The largest cloud providers today are Google, Microsoft, and Amazon; each offering multiple services and platforms for their respective customers. For example, Microsoft Azure, Google Apps, and Amazon EC2 are all hosting and development platforms. Google Docs, Acrobat.com, and Microsoft Office 365 all provide basic word processing, spreadsheets and other applications for individuals to use via the web instead of on their individual desktops. Then, of course, there's social networks, online gaming, and video and music sharing services — all of which rely on a hosted environment that can accommodate millions of users interacting from anywhere on earth, yet all connected somewhere in cyberspace. While the benefits are many, both to individuals and to corporations, there are three distinct disadvantages from an individual and national security perspective:
- The cloud provider is not responsible for securing its customers' data.

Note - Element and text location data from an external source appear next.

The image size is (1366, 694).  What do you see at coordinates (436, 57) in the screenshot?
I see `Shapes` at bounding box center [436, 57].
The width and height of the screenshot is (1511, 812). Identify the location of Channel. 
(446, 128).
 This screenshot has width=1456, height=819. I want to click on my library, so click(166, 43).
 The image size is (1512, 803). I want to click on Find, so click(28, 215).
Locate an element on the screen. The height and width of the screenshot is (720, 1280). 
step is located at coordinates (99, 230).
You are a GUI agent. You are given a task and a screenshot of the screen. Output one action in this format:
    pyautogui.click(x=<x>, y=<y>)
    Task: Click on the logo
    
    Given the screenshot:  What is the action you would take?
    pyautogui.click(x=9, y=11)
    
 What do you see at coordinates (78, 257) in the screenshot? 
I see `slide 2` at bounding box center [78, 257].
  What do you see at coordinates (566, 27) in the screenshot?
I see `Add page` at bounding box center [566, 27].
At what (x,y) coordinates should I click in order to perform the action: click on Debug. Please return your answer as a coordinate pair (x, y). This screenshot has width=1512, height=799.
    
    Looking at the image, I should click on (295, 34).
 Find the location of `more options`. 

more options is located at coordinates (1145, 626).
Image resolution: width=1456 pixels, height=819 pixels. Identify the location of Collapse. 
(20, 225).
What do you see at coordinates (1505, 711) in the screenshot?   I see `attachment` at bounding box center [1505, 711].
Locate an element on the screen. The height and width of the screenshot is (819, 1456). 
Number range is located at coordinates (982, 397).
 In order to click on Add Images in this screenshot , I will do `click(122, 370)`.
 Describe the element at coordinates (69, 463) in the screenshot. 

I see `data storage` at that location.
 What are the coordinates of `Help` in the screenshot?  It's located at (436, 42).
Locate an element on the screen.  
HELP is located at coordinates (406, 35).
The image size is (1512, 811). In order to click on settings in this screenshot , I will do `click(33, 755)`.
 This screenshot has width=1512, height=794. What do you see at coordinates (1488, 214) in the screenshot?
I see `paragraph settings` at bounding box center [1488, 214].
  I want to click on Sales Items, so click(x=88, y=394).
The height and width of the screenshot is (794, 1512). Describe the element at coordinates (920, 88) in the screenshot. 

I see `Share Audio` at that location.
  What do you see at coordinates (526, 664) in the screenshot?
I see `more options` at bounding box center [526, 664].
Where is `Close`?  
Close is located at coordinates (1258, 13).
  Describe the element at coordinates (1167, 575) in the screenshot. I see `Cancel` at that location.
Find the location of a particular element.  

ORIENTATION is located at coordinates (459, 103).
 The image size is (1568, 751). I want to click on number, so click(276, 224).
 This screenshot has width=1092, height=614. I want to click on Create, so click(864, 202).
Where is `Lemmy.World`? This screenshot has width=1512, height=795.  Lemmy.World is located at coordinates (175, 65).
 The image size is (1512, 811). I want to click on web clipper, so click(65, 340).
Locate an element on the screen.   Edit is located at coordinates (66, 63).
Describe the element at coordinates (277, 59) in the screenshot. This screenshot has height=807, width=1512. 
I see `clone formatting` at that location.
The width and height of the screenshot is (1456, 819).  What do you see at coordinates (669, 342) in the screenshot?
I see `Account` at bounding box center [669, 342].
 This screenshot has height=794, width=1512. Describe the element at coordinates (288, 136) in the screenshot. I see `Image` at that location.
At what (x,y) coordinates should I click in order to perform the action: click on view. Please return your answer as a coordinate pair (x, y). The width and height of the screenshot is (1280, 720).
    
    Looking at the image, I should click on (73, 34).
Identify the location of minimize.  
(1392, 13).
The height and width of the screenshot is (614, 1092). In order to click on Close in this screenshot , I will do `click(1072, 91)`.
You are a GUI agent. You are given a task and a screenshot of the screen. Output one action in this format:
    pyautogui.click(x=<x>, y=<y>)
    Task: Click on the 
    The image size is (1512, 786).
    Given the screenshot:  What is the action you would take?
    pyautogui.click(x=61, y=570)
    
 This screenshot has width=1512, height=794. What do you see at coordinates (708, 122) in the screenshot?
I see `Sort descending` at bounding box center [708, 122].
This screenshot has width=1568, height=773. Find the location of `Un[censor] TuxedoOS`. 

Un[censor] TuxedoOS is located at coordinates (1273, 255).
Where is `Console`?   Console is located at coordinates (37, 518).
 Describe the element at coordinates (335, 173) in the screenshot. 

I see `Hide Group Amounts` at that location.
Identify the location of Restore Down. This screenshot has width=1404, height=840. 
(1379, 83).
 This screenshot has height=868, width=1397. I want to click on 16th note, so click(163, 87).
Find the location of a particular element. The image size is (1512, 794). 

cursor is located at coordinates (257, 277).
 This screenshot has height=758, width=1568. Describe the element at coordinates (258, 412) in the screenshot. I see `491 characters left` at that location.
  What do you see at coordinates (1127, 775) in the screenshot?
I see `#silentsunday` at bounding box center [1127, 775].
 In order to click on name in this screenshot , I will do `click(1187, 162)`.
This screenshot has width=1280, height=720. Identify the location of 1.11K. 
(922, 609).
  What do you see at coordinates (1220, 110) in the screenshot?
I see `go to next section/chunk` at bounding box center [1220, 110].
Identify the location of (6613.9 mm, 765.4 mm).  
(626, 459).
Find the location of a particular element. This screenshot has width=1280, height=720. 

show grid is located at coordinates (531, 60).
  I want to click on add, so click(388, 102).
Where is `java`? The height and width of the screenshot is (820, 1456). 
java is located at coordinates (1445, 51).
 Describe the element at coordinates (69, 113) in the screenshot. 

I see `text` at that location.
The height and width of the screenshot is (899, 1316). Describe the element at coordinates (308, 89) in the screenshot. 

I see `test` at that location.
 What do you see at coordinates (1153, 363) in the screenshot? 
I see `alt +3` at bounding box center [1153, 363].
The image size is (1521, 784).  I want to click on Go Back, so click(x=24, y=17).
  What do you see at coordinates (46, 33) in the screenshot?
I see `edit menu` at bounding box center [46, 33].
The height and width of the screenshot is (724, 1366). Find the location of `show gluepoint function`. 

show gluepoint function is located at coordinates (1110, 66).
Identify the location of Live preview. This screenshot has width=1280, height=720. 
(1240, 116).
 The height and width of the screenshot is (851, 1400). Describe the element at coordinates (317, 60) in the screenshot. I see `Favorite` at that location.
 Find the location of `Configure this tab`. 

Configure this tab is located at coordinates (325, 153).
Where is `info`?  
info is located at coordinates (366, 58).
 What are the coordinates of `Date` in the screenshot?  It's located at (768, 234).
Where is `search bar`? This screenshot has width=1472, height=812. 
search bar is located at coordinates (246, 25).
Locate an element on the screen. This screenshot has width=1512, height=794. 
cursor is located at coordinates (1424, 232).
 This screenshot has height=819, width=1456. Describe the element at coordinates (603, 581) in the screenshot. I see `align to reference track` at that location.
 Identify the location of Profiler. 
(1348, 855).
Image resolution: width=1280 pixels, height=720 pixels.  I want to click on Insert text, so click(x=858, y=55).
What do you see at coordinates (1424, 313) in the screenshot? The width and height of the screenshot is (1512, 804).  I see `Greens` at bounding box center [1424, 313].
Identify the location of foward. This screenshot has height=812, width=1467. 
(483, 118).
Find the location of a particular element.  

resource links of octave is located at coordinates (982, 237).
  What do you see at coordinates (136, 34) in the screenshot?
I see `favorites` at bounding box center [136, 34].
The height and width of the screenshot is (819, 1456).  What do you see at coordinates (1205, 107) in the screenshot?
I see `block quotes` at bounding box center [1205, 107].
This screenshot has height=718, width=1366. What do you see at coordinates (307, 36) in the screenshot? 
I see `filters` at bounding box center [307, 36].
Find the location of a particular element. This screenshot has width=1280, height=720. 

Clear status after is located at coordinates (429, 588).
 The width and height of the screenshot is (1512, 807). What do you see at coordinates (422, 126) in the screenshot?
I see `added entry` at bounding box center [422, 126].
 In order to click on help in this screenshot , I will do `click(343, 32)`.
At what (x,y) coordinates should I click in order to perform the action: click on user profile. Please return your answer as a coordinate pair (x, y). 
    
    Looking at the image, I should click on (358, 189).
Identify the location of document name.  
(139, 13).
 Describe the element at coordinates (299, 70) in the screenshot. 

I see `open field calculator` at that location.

- Attacking a cloud-based service provides an economy of scale to the attacker.
- Mining the cloud provides a treasure trove of information for domestic and foreign intelligence services.
To make matters more complicated, cloud providers may move data to different server farms around the world rather than keep it in the same country as the corporation or individual that owns it. That could potentially put the customer's data at risk for being legally compromised under foreign laws that would apply to the host company doing business there. For example, Microsoft UK's managing director Gordon Frazier was recently asked at the Office 365 launch, "Can Microsoft guarantee that EU-stored data, held in EU-based datacenters, will not leave the European Economic Area under any circumstances — even under a request by the Patriot Act?" "Microsoft cannot provide those guarantees. Neither can any other company."
The best advice for individuals and companies at this time is to insist that cloud providers build a measurably secure infrastructure while providing legal guarantees and without the use of foreign data farms. Until that occurs, and it's highly unlikely to happen without strong consumer pressure, there are significant and escalating risks in hosting valuable data with any cloud provider.